Congress feared that the Chinese government might employ its national intelligence laws to compel ByteDance to share so-called sensitive personal data of more than 170 million American users, including location and biometric identifiers.
Congress and the Biden administration also expressed concerns that the Chinese Communist Party (CCP) could covertly manipulate TikTok’s powerful recommendation algorithm to suppress dissent, spread disinformation, or influence American public opinion, particularly during election cycles. The move was seen as being part of a broader “tech war” and ongoing tensions between the U.S. and China, with officials arguing that a platform with such massive influence should not be controlled by a “foreign adversary”. Some legislators cited more immediate concerns, such as the alleged promotion of pro-Hamas propaganda and anti-Israel bias on the platform during the Israel-Hamas conflict.

It’s rare that so many issues converge beneath a single umbrella issue. The law required ByteDance to sell its U.S. operations to a non-adversarial owner within roughly nine months (by January 19, 2025) or face a ban from U.S. app stores and web hosting services. The ban did not penalize individual users; instead, it targeted third-party companies like Apple, Google, and cloud providers, making it illegal for them to distribute or maintain the app. Notice how the app remains widely available. TikTok appealed to the Supreme Court, which, in January 2025, upheld the law as passed. However, executive actions and a restructuring deal significantly altered the implementation of this law. In early 2026, TikTok finalized a deal to restructure into a new majority American-owned joint venture (TikTok USDS Joint Venture) involving investors like Oracle to avoid a permanent nationwide ban. Enforcement was repeatedly delayed by executive orders from the Trump administration to allow for these negotiations. You might remember how TikTok’s chairman was invited onto the dias during Trump’s inauguration and also how he subsequently visited Mar-A-Lago. Is anyone any safer?
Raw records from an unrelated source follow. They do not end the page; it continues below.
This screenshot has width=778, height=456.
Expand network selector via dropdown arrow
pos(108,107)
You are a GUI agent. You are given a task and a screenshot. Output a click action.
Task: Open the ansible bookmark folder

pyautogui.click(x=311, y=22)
Arguably, the current administration’s approval of a restructured TikTok changed nothing. Its product seems even more popular than it was back when Congress deemed it a danger. Its videos found expanded distribution. As of early 2026, TikTok is projected to grow its user base by 17%, with an average daily use time of just under an hour per user, up from just under thirty minutes in 2019. Data must probably be available in whatever form an interested party might require. It is, after all, the most downloaded app in the world. I suspect there’s no practicable means for controlling either its use or its reach, other than individual choice, if individual choice even exists anymore. A compunction seems to have overridden a once somewhat-reliable governor on such systems. People might have once experienced occasional obsession, but not such widespread addiction-quality distraction. The age of mass distraction has overtaken us.

It can’t be a coincidence that so many are litigating against so many social media firms. Such UnusualConvergences suggest a genuine sea change. We cannot maintain innocence or inadvertent guilt in the face of such overwhelming experience. What was once perhaps an inadvertent attraction must come into question as the information repeatedly floods the headlines. I’ve become more aware of what I once hardly noticed. I actively seek alternatives instead of simply succumbing to these strange attractions. A better life might even exist in a world beyond continual TikTok videos. If the Chinese, or anybody, wants to overwhelm the culture, they need not invade. If they just stand back, we’re fully capable of invading and undermining ourselves by merely obsessing over something as trivial as TikTok videos, whoever owns the underlying platform. We have become our own foreign adversary now.